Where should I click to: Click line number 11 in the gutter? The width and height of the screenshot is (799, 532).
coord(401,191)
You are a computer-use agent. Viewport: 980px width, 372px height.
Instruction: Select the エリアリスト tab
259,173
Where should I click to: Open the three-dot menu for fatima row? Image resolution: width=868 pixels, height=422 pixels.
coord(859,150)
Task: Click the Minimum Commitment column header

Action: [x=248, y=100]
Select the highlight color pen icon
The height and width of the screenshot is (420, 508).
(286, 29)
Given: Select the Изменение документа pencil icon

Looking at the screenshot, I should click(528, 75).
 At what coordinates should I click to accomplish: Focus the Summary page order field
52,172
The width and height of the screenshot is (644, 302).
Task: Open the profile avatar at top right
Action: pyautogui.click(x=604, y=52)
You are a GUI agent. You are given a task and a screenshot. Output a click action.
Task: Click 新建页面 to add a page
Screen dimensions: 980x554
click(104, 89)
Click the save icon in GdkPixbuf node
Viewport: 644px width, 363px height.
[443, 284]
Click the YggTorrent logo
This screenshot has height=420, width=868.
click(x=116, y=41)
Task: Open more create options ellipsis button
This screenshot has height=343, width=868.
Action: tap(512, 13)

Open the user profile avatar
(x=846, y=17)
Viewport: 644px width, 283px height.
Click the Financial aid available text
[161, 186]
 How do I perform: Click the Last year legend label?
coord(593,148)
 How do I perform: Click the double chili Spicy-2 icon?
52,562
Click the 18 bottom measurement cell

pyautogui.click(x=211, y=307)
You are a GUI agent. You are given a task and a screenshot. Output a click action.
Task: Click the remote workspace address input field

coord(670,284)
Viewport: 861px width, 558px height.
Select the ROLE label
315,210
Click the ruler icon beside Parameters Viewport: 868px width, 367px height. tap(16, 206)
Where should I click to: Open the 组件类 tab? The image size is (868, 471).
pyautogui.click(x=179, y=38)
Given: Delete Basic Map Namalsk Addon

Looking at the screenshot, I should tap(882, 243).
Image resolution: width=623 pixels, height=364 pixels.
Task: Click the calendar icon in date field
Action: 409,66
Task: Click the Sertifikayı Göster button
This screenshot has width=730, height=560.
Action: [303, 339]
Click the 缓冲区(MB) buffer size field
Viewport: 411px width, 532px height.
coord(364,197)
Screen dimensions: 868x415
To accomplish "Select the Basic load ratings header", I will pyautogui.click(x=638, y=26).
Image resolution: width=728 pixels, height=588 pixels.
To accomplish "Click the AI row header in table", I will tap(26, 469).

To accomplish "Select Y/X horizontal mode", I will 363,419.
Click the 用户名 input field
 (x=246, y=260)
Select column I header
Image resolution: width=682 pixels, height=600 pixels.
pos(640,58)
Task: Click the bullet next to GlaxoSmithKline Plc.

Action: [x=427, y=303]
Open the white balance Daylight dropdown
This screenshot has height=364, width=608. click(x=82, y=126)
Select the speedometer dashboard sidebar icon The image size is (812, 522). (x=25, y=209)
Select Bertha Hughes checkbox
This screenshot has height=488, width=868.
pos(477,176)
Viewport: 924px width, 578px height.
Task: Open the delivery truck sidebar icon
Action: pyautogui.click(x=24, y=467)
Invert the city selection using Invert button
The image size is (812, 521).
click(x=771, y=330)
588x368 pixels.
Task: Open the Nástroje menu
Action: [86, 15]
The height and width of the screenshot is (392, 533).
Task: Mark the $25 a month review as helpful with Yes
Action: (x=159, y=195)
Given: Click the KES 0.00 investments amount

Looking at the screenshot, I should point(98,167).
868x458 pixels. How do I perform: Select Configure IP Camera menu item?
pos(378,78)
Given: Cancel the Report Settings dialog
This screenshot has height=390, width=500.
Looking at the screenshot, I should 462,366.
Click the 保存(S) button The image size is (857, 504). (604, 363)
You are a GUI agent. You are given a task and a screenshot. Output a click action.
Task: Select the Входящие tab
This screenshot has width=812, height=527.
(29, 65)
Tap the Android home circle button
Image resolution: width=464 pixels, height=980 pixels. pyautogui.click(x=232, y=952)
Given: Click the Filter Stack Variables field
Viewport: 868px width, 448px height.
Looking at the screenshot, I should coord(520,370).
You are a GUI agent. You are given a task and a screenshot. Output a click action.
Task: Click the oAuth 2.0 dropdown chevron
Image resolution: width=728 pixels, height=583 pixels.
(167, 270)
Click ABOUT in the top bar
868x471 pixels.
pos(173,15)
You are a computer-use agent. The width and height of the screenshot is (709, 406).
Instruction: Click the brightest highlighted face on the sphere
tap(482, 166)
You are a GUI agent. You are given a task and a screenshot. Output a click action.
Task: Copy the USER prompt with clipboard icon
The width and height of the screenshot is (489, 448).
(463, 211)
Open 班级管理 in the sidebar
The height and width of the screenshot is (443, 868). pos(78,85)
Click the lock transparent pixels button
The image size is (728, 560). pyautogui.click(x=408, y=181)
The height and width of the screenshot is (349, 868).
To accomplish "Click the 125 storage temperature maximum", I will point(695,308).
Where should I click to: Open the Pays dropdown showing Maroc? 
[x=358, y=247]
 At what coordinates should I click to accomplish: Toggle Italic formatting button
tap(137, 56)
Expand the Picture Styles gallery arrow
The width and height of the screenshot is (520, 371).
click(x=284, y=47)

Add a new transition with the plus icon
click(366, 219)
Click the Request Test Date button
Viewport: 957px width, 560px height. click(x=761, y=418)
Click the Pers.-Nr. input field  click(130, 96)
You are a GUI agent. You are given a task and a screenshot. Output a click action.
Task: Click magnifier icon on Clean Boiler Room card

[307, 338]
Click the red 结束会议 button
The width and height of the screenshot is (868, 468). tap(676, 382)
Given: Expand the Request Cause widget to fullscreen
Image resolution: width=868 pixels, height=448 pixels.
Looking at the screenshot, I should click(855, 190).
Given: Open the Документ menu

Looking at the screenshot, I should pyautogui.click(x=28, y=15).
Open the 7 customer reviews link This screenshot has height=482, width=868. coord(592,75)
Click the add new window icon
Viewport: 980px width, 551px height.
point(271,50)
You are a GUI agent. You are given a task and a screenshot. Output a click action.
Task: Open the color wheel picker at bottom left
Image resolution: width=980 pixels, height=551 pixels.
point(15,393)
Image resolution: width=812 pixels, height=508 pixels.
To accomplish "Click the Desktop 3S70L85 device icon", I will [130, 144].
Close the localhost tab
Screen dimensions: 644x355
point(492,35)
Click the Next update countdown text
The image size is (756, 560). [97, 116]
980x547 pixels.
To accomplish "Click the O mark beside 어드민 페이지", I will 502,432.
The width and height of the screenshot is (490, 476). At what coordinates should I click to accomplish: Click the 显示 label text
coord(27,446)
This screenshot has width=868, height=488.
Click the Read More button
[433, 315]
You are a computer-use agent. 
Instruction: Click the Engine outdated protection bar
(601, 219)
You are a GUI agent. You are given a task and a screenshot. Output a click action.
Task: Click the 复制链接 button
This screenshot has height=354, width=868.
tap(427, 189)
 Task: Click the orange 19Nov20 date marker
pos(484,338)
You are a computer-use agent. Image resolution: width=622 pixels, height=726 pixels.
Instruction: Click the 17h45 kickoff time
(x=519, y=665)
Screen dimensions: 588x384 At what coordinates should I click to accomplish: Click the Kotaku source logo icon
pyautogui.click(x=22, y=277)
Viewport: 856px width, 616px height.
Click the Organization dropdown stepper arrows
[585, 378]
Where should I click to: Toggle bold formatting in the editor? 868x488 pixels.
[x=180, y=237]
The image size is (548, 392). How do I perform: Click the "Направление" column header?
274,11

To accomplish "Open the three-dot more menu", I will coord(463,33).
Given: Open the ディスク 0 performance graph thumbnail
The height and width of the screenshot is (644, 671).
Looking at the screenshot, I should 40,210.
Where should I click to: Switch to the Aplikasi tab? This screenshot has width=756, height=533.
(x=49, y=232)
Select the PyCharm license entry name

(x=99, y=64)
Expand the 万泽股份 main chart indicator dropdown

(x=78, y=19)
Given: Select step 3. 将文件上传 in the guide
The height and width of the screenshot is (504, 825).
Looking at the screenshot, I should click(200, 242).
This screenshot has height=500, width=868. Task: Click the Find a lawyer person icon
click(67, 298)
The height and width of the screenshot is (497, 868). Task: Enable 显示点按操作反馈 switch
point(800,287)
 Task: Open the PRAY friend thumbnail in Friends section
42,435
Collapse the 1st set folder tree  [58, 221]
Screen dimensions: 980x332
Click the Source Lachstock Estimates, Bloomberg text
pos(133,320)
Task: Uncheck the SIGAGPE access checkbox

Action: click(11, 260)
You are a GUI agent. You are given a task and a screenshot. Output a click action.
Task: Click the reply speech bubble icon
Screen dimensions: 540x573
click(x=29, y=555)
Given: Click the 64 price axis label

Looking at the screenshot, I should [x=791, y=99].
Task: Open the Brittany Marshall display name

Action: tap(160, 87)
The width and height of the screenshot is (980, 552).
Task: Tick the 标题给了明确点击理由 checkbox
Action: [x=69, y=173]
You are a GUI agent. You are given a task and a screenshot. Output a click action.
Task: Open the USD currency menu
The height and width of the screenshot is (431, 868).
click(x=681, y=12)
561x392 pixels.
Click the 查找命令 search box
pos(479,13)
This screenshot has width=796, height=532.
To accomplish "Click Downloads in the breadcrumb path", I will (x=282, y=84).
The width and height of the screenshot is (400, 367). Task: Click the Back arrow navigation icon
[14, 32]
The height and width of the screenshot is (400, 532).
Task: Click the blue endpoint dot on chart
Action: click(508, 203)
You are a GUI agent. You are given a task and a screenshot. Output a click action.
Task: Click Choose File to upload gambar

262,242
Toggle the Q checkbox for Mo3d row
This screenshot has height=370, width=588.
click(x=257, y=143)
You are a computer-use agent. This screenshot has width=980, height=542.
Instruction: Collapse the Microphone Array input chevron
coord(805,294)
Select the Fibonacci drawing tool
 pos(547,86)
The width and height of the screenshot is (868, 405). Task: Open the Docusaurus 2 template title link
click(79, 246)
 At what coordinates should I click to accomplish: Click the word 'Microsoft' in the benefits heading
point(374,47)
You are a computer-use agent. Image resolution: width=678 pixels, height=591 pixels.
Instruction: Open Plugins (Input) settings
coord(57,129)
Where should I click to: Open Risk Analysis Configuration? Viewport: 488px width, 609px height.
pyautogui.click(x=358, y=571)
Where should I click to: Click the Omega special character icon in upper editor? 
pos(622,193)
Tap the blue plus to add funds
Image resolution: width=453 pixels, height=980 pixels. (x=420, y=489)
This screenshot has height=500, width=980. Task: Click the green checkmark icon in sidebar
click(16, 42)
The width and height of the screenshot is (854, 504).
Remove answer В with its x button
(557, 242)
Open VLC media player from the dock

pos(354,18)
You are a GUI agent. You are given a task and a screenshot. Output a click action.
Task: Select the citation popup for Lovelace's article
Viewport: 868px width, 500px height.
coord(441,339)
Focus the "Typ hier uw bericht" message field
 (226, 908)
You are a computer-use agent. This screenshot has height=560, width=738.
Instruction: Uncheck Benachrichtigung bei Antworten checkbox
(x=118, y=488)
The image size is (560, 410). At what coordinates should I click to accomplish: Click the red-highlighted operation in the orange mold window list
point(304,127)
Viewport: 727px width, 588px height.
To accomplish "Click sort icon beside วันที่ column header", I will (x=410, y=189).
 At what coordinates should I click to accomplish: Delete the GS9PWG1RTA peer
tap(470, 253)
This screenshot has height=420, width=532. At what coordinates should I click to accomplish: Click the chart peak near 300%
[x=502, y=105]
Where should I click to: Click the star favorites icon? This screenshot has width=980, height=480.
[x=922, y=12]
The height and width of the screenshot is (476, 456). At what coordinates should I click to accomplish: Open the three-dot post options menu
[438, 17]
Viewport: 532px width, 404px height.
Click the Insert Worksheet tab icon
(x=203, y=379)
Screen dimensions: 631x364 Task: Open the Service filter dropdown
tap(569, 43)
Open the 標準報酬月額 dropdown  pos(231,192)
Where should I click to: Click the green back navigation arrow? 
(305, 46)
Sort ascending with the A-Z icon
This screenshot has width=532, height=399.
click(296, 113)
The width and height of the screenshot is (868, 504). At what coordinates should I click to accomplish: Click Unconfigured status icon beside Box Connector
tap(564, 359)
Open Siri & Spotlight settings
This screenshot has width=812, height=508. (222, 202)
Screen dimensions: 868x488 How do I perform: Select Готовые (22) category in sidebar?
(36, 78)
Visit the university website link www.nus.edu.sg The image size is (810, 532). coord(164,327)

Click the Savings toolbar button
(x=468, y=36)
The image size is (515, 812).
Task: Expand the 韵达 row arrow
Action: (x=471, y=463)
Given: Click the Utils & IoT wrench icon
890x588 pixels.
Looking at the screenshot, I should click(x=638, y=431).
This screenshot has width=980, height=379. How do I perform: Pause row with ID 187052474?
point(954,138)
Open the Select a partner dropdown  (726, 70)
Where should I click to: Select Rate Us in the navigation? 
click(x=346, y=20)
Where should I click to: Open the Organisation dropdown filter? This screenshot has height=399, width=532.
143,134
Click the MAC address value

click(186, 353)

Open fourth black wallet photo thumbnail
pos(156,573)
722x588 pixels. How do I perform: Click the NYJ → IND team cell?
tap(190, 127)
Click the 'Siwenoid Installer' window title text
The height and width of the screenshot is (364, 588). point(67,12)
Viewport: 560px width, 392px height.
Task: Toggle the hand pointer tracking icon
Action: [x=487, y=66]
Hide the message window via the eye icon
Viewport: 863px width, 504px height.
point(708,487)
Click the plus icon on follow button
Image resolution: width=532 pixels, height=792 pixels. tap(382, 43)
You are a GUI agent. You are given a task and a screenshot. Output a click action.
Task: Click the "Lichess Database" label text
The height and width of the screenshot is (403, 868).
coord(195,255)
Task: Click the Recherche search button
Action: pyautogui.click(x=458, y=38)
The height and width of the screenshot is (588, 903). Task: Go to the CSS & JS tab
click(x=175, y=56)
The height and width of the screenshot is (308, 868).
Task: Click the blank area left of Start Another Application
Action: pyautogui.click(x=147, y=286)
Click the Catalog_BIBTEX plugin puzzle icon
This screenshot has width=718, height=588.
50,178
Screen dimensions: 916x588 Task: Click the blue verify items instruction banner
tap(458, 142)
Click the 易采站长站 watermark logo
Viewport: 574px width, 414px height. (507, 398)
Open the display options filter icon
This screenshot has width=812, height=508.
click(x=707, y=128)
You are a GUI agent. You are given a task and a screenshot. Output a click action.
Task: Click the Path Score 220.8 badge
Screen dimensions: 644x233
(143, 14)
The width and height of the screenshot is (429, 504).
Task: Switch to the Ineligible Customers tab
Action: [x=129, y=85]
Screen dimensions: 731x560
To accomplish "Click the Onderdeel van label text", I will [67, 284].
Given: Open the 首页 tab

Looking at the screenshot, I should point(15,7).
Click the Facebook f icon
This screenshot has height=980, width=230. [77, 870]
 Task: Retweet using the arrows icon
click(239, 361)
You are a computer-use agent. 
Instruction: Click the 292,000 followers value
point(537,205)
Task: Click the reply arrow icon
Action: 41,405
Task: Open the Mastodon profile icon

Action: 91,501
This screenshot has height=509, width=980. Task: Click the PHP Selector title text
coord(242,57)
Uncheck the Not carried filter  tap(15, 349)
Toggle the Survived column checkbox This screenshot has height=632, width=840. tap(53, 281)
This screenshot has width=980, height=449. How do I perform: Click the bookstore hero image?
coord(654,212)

#####

### EXERCISE DETAILS
Check every line above for the string "computer", and copy the ones that have it.

### RESPONSE TO THE EXERCISE
You are a computer-use agent. Viewport: 980px width, 372px height.
You are a computer-use agent. The width and height of the screenshot is (709, 406).
You are a computer-use agent. 
You are a computer-use agent. Image resolution: width=622 pixels, height=726 pixels.
You are a computer-use agent. This screenshot has width=980, height=542.
You are a computer-use agent. Image resolution: width=678 pixels, height=591 pixels.
You are a computer-use agent. This screenshot has height=560, width=738.
You are a computer-use agent. 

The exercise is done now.